提供抜粋
★ ★ ★ ★
衆議院議員選挙前
活動報告会と各政党との討論集会
7月12日、衆議院議員会館
「衆議院議員選挙前 ――コロナと貧困に殺される。政治は今すぐ公的責任をはたせ!」とのスローガンを掲げた「新型コロナ災害緊急アクション活動報告会と各政党との討論集会」が7月12日午後1時から衆議院議員会館で開かれた。主催は、「報告会」が新型コロナ災害緊急アクション、「各政党との討論集会」が一般社団法人反貧困ネットワークだった。活動報告が、雨宮処凛さんの開会あいさつ、瀬戸大作事務局長報告後、5団体5人からなされた。その後、「各政党との討論」が行われた。
5時に終わってすぐに主催者たちが手分けして相談に行くなど、「総選挙を待っていられない!」との緊迫感あふれる集会だった。まさに「コロナと貧困に殺される」事態が進んでいる。そうしたなかでの取り組みをされた集会主催の方々の努力に敬意を表したい。(編集部)
報告は、最初に、緊急アクションの事務局と反貧困ネットワークの事務局長を務める瀬戸大作さんから、「新型コロナ災害緊急アクション活動報告」と、政治の責任で「居住貧困問題」の解決を求める報告と提言がなされた(7ページ)。
続いて、稲葉剛さん(一般社団法人繕いファンド代表理事)が、「生活保護は権利 扶養照会など運用改善の取り組みと今後の課題」と題して報告した。相談者へのアンケート結果で、「生活保護を利用していない理由」として、3人に1人が「家族に知られるのが嫌」を選択し、とくに20歳代~50歳代に限定すると、77人中、33人(42・9%)に上った状況から、「扶養照会」など運用改善に取り組んだ報告がなされた。厚労省との交渉のなかで実務運用を大きく改善し得る「厚労省通知」を実現した。
次に「女性支援の現場からの提言」ということで、一般社団法人エープラス代表理事の吉祥眞佐緒さんから、政策提言の前提として、「コロナ禍における女性の生活、労働、貧困状態、家庭内のDV・虐待状況、自殺対策についての大規模な全国調査を早急に行ってほしい」との政治への要求が出された。その上で吉祥さんは、生活費の問題、住まいの問題、雇用の問題、生活保障と税、外国人の問題などについて報告と提言をされた(なお、吉祥さんは、本誌6月号で報告している)。
★ ★ ★ ★
データ抜粋
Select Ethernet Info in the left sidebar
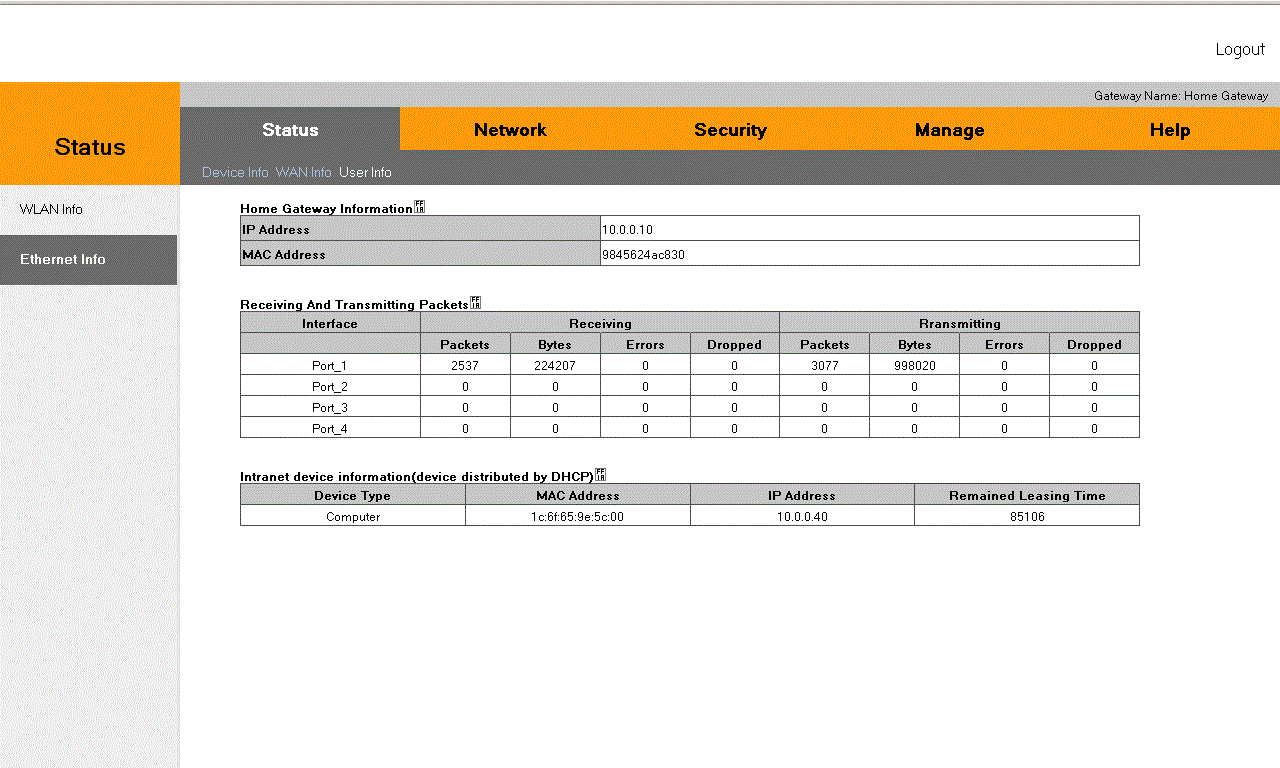Screen dimensions: 1280x768 [x=63, y=259]
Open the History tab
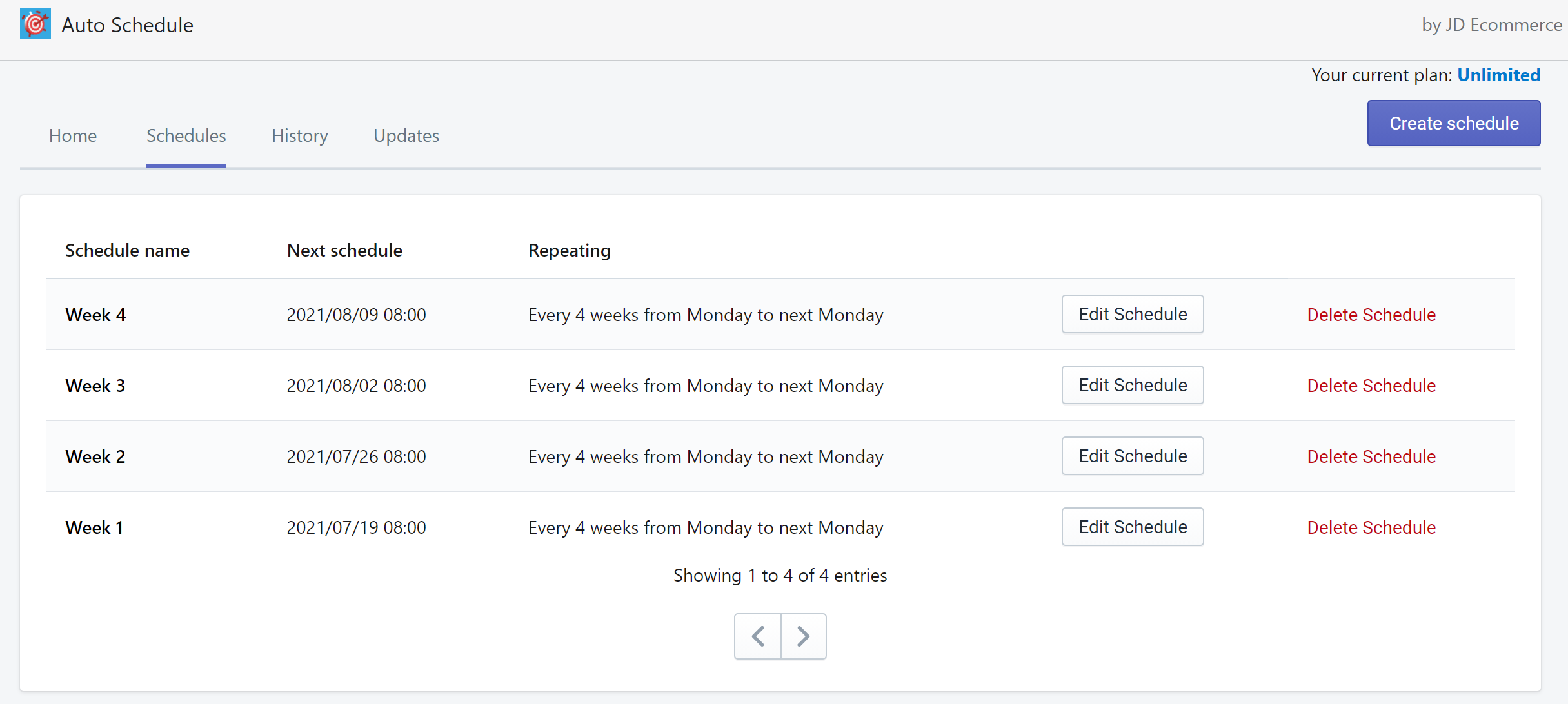This screenshot has height=704, width=1568. point(300,136)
★ ★ ★ ★
課題指示
提供抜粋の「続いて、稲葉剛さん」で始まる段落を、主要な事実を保った箇条書きに書き換えてください。

課題解答
- 報告者は稲葉剛さん(一般社団法人繕いファンド代表理事)、演題は「生活保護は権利 扶養照会など運用改善の取り組みと今後の課題」
- 相談者アンケートでは、「生活保護を利用していない理由」として3人に1人が「家族に知られるのが嫌」を選択
- 20歳代~50歳代に限ると、77人中33人(42・9%)が同じ理由を選択
- この状況を受け、「扶養照会」など運用改善に取り組んだことを報告
- 厚労省との交渉により、実務運用を大きく改善し得る「厚労省通知」を実現